Je l'aime bien, Marie-Soleil. Mais je l'ai rencontrée peut-être deux fois, maximum. Je ne me rappelle pas avoir eu avec elle une conversation digne de ce nom. Et jamais il ne me viendrait à l'esprit de l'appeler Marie-So. Nous n'en sommes pas à ces familiarités.

Malgré tout, je reçois des nouvelles d'elle tous les jours. Elle commente l'actualité, diffuse ses états d'âme, nous annonce qu'elle passera à Pyramide cette semaine. Parfois je commente ses statuts.

Avec le temps, Marie-Soleil Michon est devenue la Madame Bourette de mon voisinage virtuel (pardonnez la référence obscure).

Elle représente à merveille l'amie Facebook.
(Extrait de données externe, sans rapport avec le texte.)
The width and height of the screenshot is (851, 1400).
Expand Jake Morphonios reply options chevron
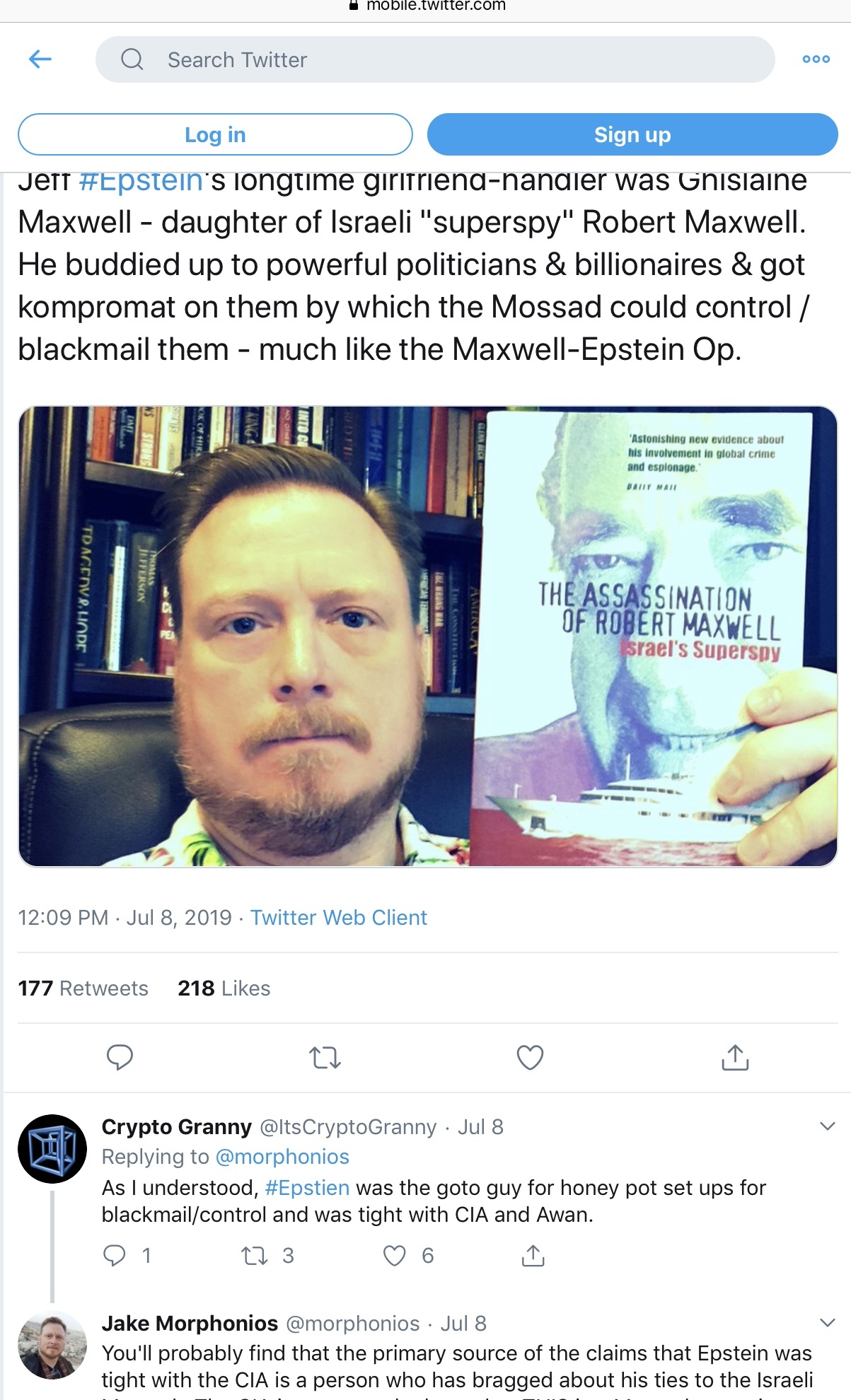point(827,1323)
Une personne constamment dans mon champ de vision, mais avec qui il ne me viendrait jamais à l'esprit d'aller prendre un café pour rien, comme le font les vrais amis.

En ce qui me concerne, hors Facebook, Marie-Soleil Michon n'existe pas. Sommes-nous amis? Et pourquoi est-elle plus mon amie Facebook que les 955 autres de ma liste?

Thomas Weber, du site The Daily Beast, a percé le secret du fil de nouvelles de Facebook. Lui aussi s'est demandé pourquoi certains profils faisaient "pop" sur la page d'accueil de son profil plus souvent que d'autres.

C'est ainsi qu'il a découvert qu'un profil Facebook créé il y a longtemps, et dont les statuts sont commentés, a plus de chances d'atterrir dans le fil de nouvelles. Aussi, afficher un hyperlien ou un clip vidéo est une façon d'augmenter la visibilité d'un statut.

Mais surtout, Facebook est un concours de popularité.

Pour arriver à être vu par ses "amis Facebook", Weber souligne qu'il vaut mieux s'entourer de gens moins populaires que soi et tout faire pour susciter leurs réactions.

Sans s'en rendre compte, c'est probablement ce que Marie-Soleil Michon a fait avec moi.

Résumons-nous. On a moins de temps à consacrer à ses vrais amis, mais on passe en moyenne presque 6 heures par semaine à s'agglutiner superficiellement à des gens plus populaires que soi.

L'amitié est un domaine fascinant, mais dans le cas des amis Facebook, quelque chose m'échappe encore.

Rappelez-moi d'en glisser un mot à Marie-So.